In 2013 she began her journey into sobriety, and has since obtained her certification as a Peer Support Specialist, Recovery Coach, Reiki Practitioner, and Theta Healing Practitioner, and has goals to continue learning more with the intention of training others in these areas. Holly is employed as a Special Education Assistant in her local school district as well. She volunteers her time as a board member for Stop Heroin Now, an Advisory Council member for Wisconsin Voices For Recovery, is a member of Drug Free Communities of Fond du lac County, all of which envelope advocacy work for those in recovery. She also voluntarily does Reiki sessions with the women at Mahala’s Hope, and seeks opportunities to share her story at events, churches, and schools, and encourages others to do the same.
In her spare time, Holly enjoys hiking in the woods, spending time with her family, kayaking, reading, making custom essential oil blends, and doing research in various fields of interest.
“I am honored to be a part of Mahala’s Hope, and truly believe people who have a substance use disorder have the ability to be successful in all avenues of their lives.
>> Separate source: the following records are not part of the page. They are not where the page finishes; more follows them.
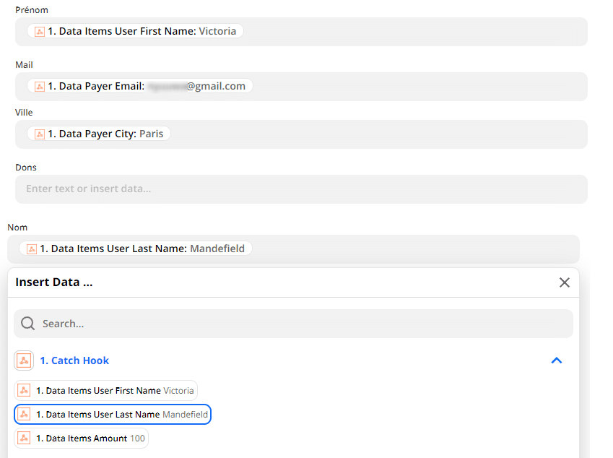613x458 pixels.
Task: Click the 1. Catch Hook heading
Action: [x=74, y=360]
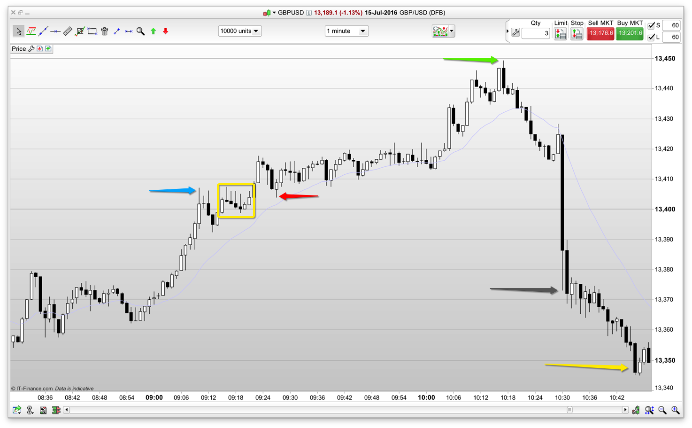Open the 1 minute timeframe dropdown
This screenshot has width=692, height=428.
[346, 31]
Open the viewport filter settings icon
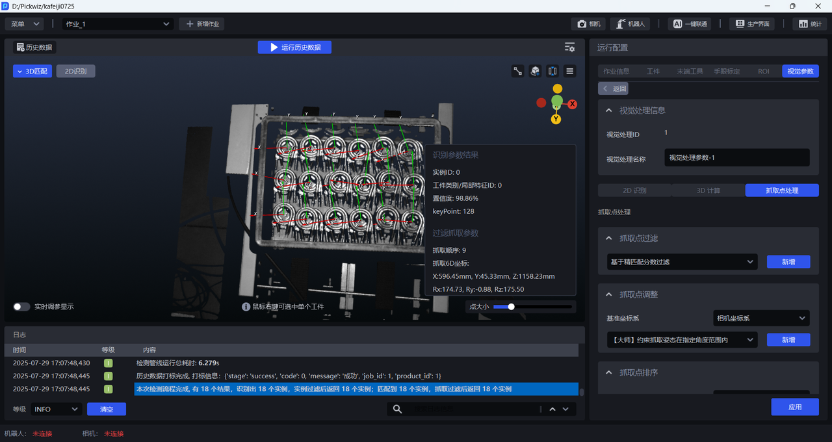This screenshot has height=442, width=832. pyautogui.click(x=569, y=47)
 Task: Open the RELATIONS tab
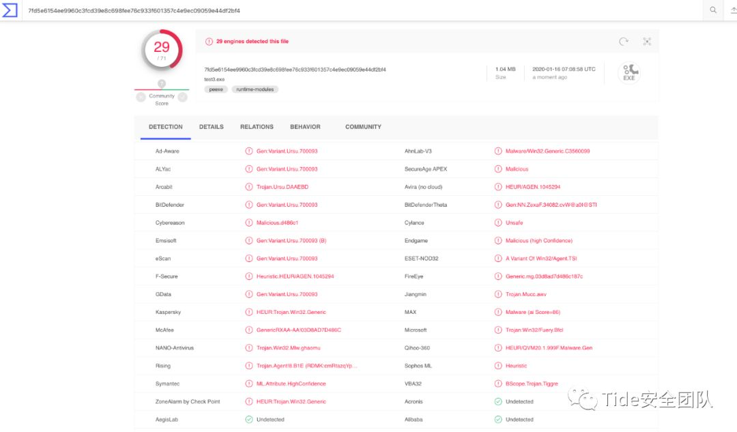pyautogui.click(x=257, y=127)
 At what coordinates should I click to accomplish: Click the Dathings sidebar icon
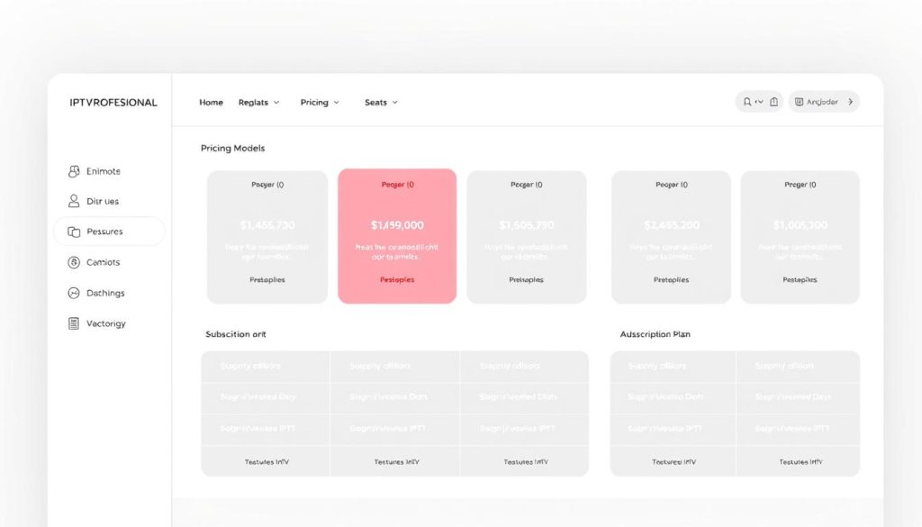point(74,294)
I appreciate Mahala’s Hope’s strength-based and holistic approach, and it is a humbling privilege to be able to work with and support women in recovery.”
If we want different results, we need to do something different; that’s what Mahala’s Hope has been for me. It was the different piece I had been missing for many years. Being one of the first ten women here at Mahala’s Hope, I was given another chance to do something different. I was in and out of recovery for many years, unable to see how unresolved trauma was affecting my chances at long- term recovery. Mahala’s Hope gave me the holistic view on recovery that was able to be integrated into my life for substantial change. Three years later, I come back as the house manager and am able to be a part of other women’s recovery process and show them that recovery and happiness is possible.
After doing hair for 17 years, I realized that hairstyling was no longer where I wanted to be. I felt called to give back to people on their recovery journey whom are often unaware of the effects trauma has on their recovery. I became a Certified Peer Specialist, emphasizing in trauma informed care, and also became a recovery coach trainer to help people become recovery coaches and spread the hope in communities all over. I have been blessed and truly humbled to be able to come back and work at Mahala’s Hope and apply my unique skillsets to the women who come through the house. I believe at Mahala’s Hope, we put emphasis on empathy, compassion, and understanding, which allows women to have their own recovery and healing process, because everyone’s care should be as unique as their experiences. With our trauma responsive treatment and equine sessions, Mahala’s Hope is truly unique and specialized for each woman who comes through the door. I love being able to be a part of the process and part of the bigger picture that Mahala’s Hope offers for women seeking recovery. I continue to live life holistically and to the fullest and bring those values to women at the house, helping to point out that recovery is mind, body, and spirit. I feel that being the first alumni to come and work at Mahala’s hope is truly an honor and a job that I am extremely dedicated to and look forward to being a part of for many years down the road.